• _How to complete this task_
Which lines of the material hold the word "screenshot"? Copy each one.

• _Provided material_
"""

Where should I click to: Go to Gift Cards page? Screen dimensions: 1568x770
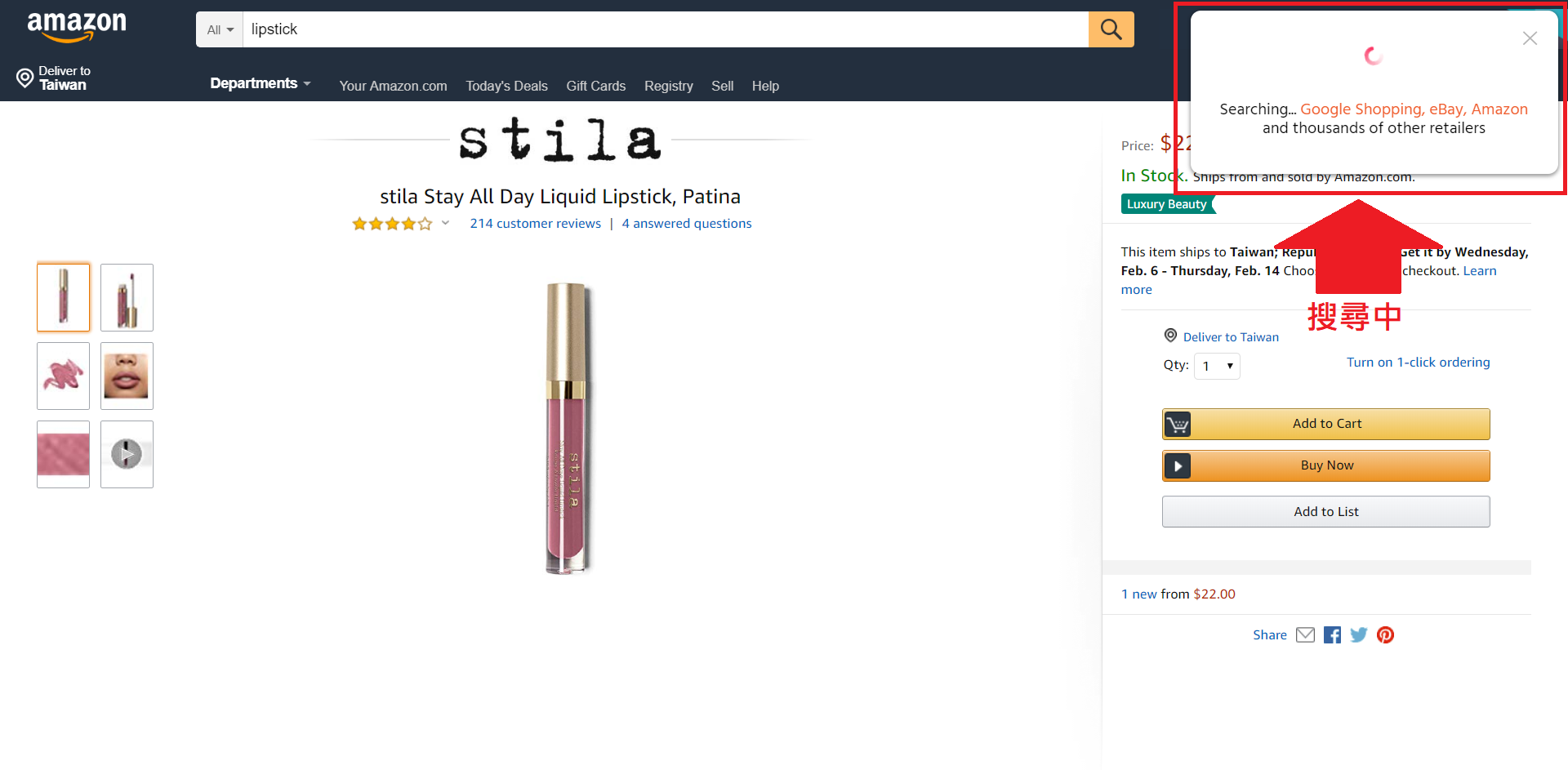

"""
"""

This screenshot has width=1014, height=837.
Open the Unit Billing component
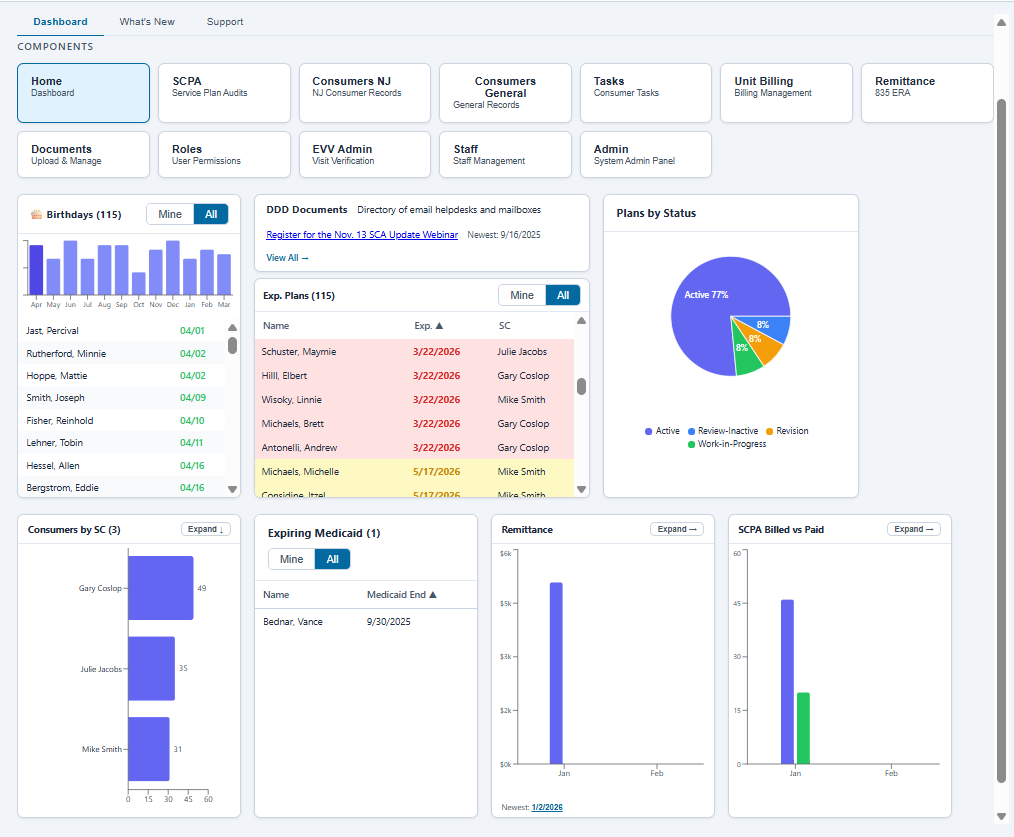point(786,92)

"""
"""

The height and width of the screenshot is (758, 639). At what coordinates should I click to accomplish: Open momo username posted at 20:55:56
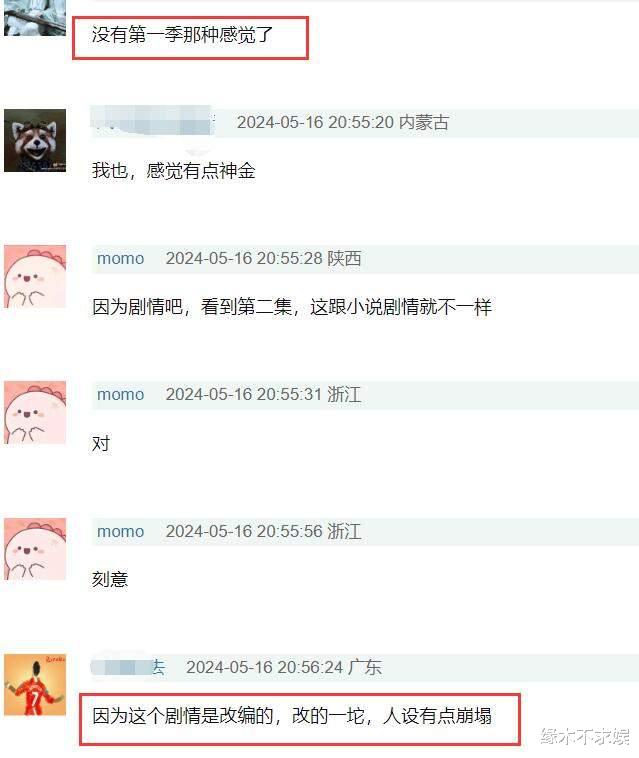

"""

• _Answer space_
This screenshot has width=1014, height=837.
The height and width of the screenshot is (758, 639). At what coordinates should I click to accomplish: Open momo username posted at 20:55:56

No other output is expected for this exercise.